Day 1
- Intensity Superset E3:00 x4
- Wide grip bench x6
- Pendlay row x12
- Seated cable row 4×10
- DB hammer curl 4×10
- Standing chest press 4×10
- EMOM x6
- Hanging knee raise x15
- Ab crunch machine x10
Day 2
- E2:00 x10 – SSB FS Box squat x5
- E2:00 x8 Trap bar DL x5
- SL leg press 3×8 e/l
*I made a note in my journal about this day, stating it crushed my will to live the next day. The program called for one minute of transition from the box squats to the deadlifts, which were actually meant to be sumo DL. I hate that position and my left hip was ticked off at me for trying. The trap bar allowed me to DL and put me in a better position, though I needed far more rest after the squats. Once I got home and had breakfast, I felt so drained. I most likely pushed too hard on this one, but thought it was still a great workout.
Day 3
- Intensity Superset EMOM x20
- Axel bar OH press x5
- Banded DB row x5 e/a
- Wide grip lat pulldown 3×12
- DB Bench 3×10-2
Day 4
- Deadlift 5×4, increasing
- Superset
- Seated leg extension 4×10
- Seated hamstring curl 4×10
- Superset NFT 2x
- DB drop lunge x8 e/l
- Split stance SL KB RDL x8 e/l
My youngest daughter joined me today, which was fun and a great change of pace. It was refreshing to deadlift with her and have someone to talk to through the whole workout rather than just live inside my headphones. I did change up the workout because of her, knowing we would not do the superset of deficit deadlifts and dual KB Russian swings. I thought introducing her to deadlifts and then tackling some legs (her idea) might be better overall.
Summary
This wrapped up the 8-week program and I thoroughly enjoyed it. The movements were different enough and intelligently programmed, enough so to maintain my interest. I felt as if I could see some progression as I moved from week to week. I remember looking back on the first week where push-ups were programmed, and doing 6-8 of them felt like that would break me. I know I will be able to do far more than that as good as I have been feeling.

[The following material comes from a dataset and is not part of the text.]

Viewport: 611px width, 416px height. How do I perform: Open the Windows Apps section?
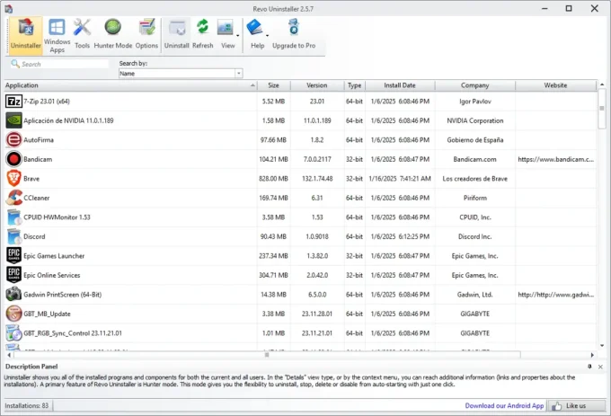click(57, 33)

I met my goal of moving every single day. When the weather was nice enough, I was outside walking, taking in the sunshine. I hit the gym for lifting 4 days and got in some type of movement on the others. We had a slightly different schedule this past week with the family, meaning I shifted my gym days around to M/T/W/S, which was fine. I used to get too hung up with not wanting to break out of my normal routine, so it was good to be able to move a few things around and still workout.